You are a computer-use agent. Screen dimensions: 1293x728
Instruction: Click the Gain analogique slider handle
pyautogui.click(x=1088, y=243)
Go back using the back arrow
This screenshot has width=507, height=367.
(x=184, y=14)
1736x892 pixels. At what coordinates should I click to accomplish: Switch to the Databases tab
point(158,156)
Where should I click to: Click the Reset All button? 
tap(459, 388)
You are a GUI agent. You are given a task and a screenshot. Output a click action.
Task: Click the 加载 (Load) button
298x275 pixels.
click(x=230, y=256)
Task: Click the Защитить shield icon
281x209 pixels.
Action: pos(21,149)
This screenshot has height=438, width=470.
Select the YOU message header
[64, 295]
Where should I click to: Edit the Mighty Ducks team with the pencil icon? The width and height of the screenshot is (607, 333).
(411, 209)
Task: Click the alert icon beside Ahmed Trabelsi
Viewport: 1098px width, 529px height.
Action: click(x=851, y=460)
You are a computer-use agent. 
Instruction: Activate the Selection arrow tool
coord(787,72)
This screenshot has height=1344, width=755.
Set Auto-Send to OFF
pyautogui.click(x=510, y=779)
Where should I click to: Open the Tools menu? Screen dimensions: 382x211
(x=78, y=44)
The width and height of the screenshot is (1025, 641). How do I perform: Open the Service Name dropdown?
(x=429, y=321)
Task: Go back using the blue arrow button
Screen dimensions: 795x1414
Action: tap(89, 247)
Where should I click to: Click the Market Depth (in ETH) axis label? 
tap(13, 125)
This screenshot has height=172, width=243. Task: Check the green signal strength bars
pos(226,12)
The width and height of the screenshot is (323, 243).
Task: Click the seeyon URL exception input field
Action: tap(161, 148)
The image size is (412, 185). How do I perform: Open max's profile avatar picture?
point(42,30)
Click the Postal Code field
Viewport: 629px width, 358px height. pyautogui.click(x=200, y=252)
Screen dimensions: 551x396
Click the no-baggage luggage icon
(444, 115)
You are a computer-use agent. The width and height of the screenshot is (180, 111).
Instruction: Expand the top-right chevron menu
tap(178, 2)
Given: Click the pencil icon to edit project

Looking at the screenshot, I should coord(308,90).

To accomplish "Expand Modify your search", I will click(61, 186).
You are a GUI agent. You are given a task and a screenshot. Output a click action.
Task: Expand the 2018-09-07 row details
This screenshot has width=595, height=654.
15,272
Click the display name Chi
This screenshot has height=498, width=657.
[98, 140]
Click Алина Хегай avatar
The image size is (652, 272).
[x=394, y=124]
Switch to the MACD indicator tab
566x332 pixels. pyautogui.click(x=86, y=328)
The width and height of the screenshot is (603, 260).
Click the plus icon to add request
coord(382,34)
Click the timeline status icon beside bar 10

┄┄┄┄┄┄┄┄┄┄┄┄┄┄┄┄┄┄┄┄

_Description of the task:_ Each of the entries must be written out again exactly.

_Task output:_
You are a computer-use agent. Screen dimensions: 1293x728
Instruction: Click the Gain analogique slider handle
pyautogui.click(x=1088, y=243)
Go back using the back arrow
This screenshot has width=507, height=367.
(x=184, y=14)
1736x892 pixels. At what coordinates should I click to accomplish: Switch to the Databases tab
point(158,156)
Where should I click to: Click the Reset All button? 
tap(459, 388)
You are a GUI agent. You are given a task and a screenshot. Output a click action.
Task: Click the 加载 (Load) button
298x275 pixels.
click(x=230, y=256)
Task: Click the Защитить shield icon
281x209 pixels.
Action: pos(21,149)
This screenshot has height=438, width=470.
Select the YOU message header
[64, 295]
Where should I click to: Edit the Mighty Ducks team with the pencil icon? The width and height of the screenshot is (607, 333).
(411, 209)
Task: Click the alert icon beside Ahmed Trabelsi
Viewport: 1098px width, 529px height.
Action: click(x=851, y=460)
You are a computer-use agent. 
Instruction: Activate the Selection arrow tool
coord(787,72)
This screenshot has height=1344, width=755.
Set Auto-Send to OFF
pyautogui.click(x=510, y=779)
Where should I click to: Open the Tools menu? Screen dimensions: 382x211
(x=78, y=44)
The width and height of the screenshot is (1025, 641). How do I perform: Open the Service Name dropdown?
(x=429, y=321)
Task: Go back using the blue arrow button
Screen dimensions: 795x1414
Action: tap(89, 247)
Where should I click to: Click the Market Depth (in ETH) axis label? 
tap(13, 125)
This screenshot has height=172, width=243. Task: Check the green signal strength bars
pos(226,12)
The width and height of the screenshot is (323, 243).
Task: Click the seeyon URL exception input field
Action: tap(161, 148)
The image size is (412, 185). How do I perform: Open max's profile avatar picture?
point(42,30)
Click the Postal Code field
Viewport: 629px width, 358px height. pyautogui.click(x=200, y=252)
Screen dimensions: 551x396
Click the no-baggage luggage icon
(444, 115)
You are a computer-use agent. The width and height of the screenshot is (180, 111).
Instruction: Expand the top-right chevron menu
tap(178, 2)
Given: Click the pencil icon to edit project

Looking at the screenshot, I should coord(308,90).

To accomplish "Expand Modify your search", I will click(61, 186).
You are a GUI agent. You are given a task and a screenshot. Output a click action.
Task: Expand the 2018-09-07 row details
This screenshot has width=595, height=654.
15,272
Click the display name Chi
This screenshot has height=498, width=657.
[98, 140]
Click Алина Хегай avatar
The image size is (652, 272).
[x=394, y=124]
Switch to the MACD indicator tab
566x332 pixels. pyautogui.click(x=86, y=328)
The width and height of the screenshot is (603, 260).
Click the plus icon to add request
coord(382,34)
Click the timeline status icon beside bar 10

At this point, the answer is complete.